**ABOUT THIS TASK:**
Only the text should be kept: print every entry below exactly and leave each image out.

Collected data entries:
******

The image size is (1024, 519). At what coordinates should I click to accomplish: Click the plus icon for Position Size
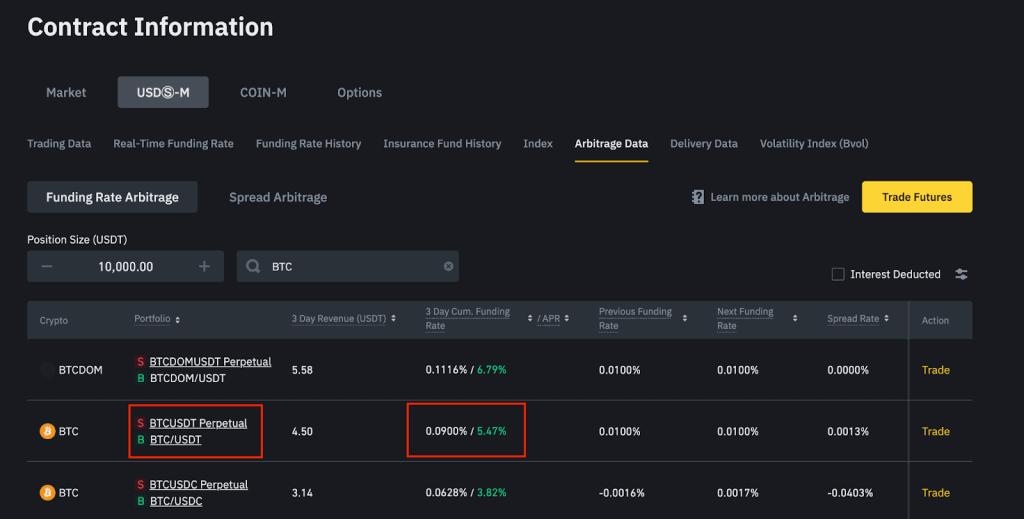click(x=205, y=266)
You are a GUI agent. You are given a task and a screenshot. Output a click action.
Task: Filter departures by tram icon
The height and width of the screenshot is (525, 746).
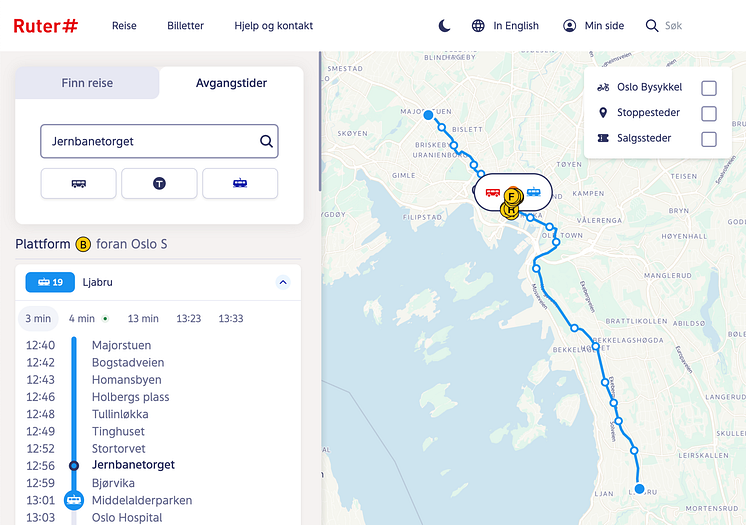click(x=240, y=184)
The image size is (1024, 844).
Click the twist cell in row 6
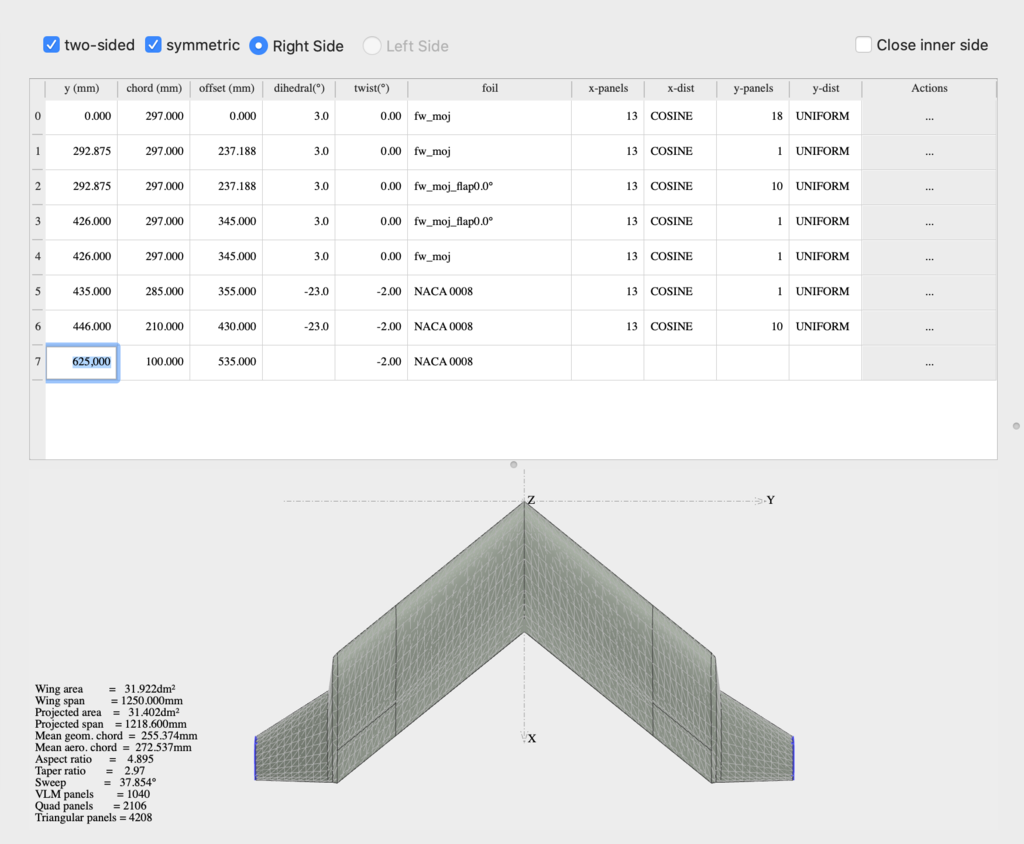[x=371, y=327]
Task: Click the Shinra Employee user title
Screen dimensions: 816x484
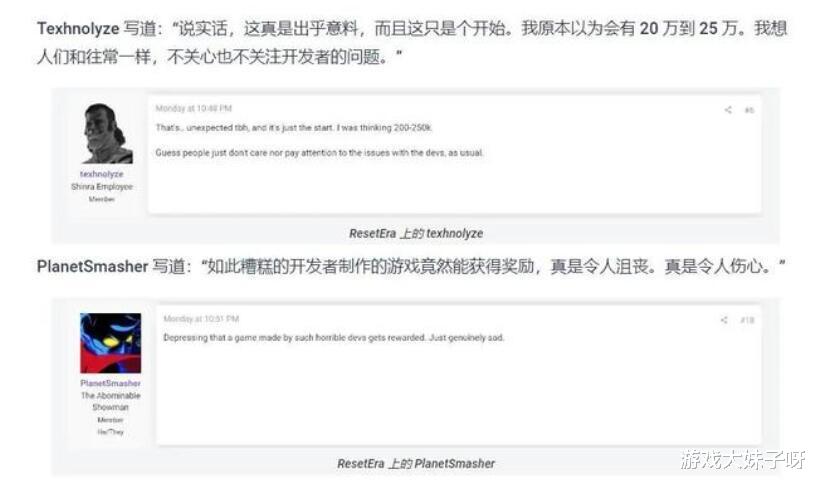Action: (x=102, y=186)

******

**TASK SOLUTION:**
The image size is (1024, 519). At what coordinates should I click to accomplish: Click the plus icon for Position Size
click(x=205, y=266)
You are a GUI agent. You are given a task and a screenshot. Output a click action.
Task: Filter departures by tram icon
The height and width of the screenshot is (525, 746).
click(x=240, y=184)
The image size is (1024, 844).
Click the twist cell in row 6
[x=371, y=327]
Task: Click the Shinra Employee user title
Screen dimensions: 816x484
Action: (x=102, y=186)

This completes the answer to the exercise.